Up to and including the final line, retype each line of the records below, starting with the one that contains "Viewport: 1158px width, 947px".

[[ Source material, beginning ]]

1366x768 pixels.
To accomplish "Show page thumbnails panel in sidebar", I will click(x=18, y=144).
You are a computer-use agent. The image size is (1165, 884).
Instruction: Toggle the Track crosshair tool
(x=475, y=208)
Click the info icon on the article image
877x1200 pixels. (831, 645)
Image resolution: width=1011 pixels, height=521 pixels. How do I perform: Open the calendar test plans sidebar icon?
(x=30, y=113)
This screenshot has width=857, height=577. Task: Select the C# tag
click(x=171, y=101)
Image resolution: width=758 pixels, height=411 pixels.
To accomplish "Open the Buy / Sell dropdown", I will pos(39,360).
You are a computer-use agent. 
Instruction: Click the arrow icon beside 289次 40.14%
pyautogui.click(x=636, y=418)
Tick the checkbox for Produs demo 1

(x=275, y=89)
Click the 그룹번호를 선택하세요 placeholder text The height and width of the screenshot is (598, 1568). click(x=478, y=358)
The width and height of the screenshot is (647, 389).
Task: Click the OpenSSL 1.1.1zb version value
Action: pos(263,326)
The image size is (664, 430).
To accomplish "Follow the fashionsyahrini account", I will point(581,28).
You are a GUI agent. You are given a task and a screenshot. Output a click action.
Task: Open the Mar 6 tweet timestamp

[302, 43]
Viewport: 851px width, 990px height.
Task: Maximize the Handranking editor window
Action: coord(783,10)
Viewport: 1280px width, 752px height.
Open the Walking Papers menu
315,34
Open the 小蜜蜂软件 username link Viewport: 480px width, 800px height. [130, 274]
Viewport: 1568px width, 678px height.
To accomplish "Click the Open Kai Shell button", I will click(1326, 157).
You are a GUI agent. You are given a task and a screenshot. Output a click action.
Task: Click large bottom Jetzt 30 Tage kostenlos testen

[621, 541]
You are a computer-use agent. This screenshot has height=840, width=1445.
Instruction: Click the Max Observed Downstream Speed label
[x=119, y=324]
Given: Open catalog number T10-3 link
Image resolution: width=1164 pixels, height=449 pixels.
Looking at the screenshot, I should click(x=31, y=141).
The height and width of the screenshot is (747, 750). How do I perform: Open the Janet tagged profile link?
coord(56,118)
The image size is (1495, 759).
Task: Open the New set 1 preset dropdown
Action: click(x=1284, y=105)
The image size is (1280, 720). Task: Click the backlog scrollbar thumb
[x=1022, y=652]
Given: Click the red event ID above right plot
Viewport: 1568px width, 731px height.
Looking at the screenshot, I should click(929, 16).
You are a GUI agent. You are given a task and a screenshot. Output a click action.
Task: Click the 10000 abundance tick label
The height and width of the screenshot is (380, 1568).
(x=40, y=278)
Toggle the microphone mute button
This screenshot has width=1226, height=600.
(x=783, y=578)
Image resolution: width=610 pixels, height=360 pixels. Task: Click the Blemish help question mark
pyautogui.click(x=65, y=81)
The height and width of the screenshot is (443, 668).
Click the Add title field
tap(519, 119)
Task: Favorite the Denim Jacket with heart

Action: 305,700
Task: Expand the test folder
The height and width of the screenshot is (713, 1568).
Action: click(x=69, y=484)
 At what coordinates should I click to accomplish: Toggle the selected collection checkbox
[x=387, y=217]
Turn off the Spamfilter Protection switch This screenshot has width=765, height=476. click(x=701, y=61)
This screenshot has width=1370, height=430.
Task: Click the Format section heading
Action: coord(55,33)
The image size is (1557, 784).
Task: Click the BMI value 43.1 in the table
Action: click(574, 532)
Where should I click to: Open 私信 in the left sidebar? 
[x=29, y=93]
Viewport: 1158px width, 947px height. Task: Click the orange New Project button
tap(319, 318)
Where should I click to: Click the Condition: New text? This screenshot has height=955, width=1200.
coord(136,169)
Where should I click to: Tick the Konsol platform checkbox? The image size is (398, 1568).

[[ Source material, end ]]

_Solution for this task_.
Viewport: 1158px width, 947px height. Task: Click the orange New Project button
tap(319, 318)
Where should I click to: Click the Condition: New text? This screenshot has height=955, width=1200.
coord(136,169)
Where should I click to: Tick the Konsol platform checkbox? The image size is (398, 1568).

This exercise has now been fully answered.